Now back to the Century case. Suppose in the late 2008 the government had let Century collapse and announced that the bank’s owners had misused the depositors’ money and been hit by the global financial crisis. Depositors at other banks would then wonder if the owners of their bank had perhaps not done the same.

Alas, due to the problem of asymmetric information, this question cannot be fully addressed. As a result, some wary depositors might have withdrawn their money regardless of their liquidity need.

Others, seeing these people bail, would probably have joined the fray. Panic looms. Banks, healthy ones included, would suddenly become illiquid, leaving some depositors unable to get their money.

In this case, a self-fulfilling prophecy would have unfolded we would have had a banking crisis on our hands.

Was the panic argument relevant at that time? Yes.

A colleague of mine from the University of Indonesia’s School of Economics, Arianto Patunru, demonstrated this year that if Century had been allowed to collapse, then by mid-November 2008, the rupiah would have plunged to around Rp 12,500 to the US dollar, and reserve assets would have dropped from $57.1 billion in September to $50.2 billion in November.
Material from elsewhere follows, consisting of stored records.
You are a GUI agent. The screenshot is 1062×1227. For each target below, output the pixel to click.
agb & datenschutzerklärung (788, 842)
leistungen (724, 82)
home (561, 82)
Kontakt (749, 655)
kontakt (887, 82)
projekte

The Danareksa Research Institute points out that banking system pressure index that month was higher than in March 1997, the antecedent of the 1998 economic crisis.

Third, the populace suggests that the banking crisis would have no effect on the economy; or if it did, it would only be limited to the banking sector.

Wrong again. If the panic was not tamed, we would have had a really big problem.

Massive deposit withdrawals would force banks to sell their long-term assets at fire-sale prices, destroy bank balance sheets and send the capital adequacy ratio into negative territory. In other words, bankruptcies. In addition, information between banks, depositors and borrowers would also be gone.

This, following Joseph E. Stiglitz and Andrew Weiss (1981), would exacerbate the problem of asymmetric information. Bank would be more selective in giving credit and lending at below market-clearing quantity, technically known as credit rationing.

Also, once the economy experiences an adverse shock, as Ben Bernanke, Mark Gertler, Simon Gilchrist (1999) and Nobuhiro Kiyotaki and John Moore (1997) demonstrate, it would decrease firms’ net worth and the value of firms, as collateral would go down as well.

Again, banks would be more reluctant to lend, right when the firms would need more external financing. As a result, investment and production decline would eventually suppress firm’s net worth even more.

Welcome to a spiral effect that would bring the economy to its knees.

The empirical evidence for this ill omen abounds. The latest research by Kenneth Rogoff and Carmen Reinhart (2009) suggests that, among others, a banking crisis would raise unemployment by 7 percent annually for up to five years. Output would decline by 9.3 percent a year for almost two years.

Indonesia’s own experience shows that in the 1997/1998 crisis, the economy shrank by 13 percent and stayed negative for two years.

Fourth, what do all these numbers have to do with the cost-benefit calculation of the Century bailout? Here’s the idea: First, you need to estimate the probability for an economy-wide crisis, plus the loss from banking practice moral hazard caused by the bailout. Then, you compare it with the Rp 6.76 trillion of LPS money placed in Century, and ask yourself if it still comes out positive.

Surely you may disagree on the probability of crisis and come out with your own figure. However, you cannot say that Mulyani and Boediono’s argument is based on flawed economics.

On top of that, consider these facts: First, we did not experience an economic crisis in 2009. Second, Mulyani and Boediono argued that averting the crisis was the very purpose of the bailout. You may not believe that they succeeded in doing so, but, alas, this is the least speculative proposition we have.

So what did the House miss in its findings? It’s the economy, stupid.

The brouhaha, after all, just shows that our lawmakers badly need to improve their economic literacy,



The writer is a PhD candidate in economics at George Mason University, Fairfax, Virginia.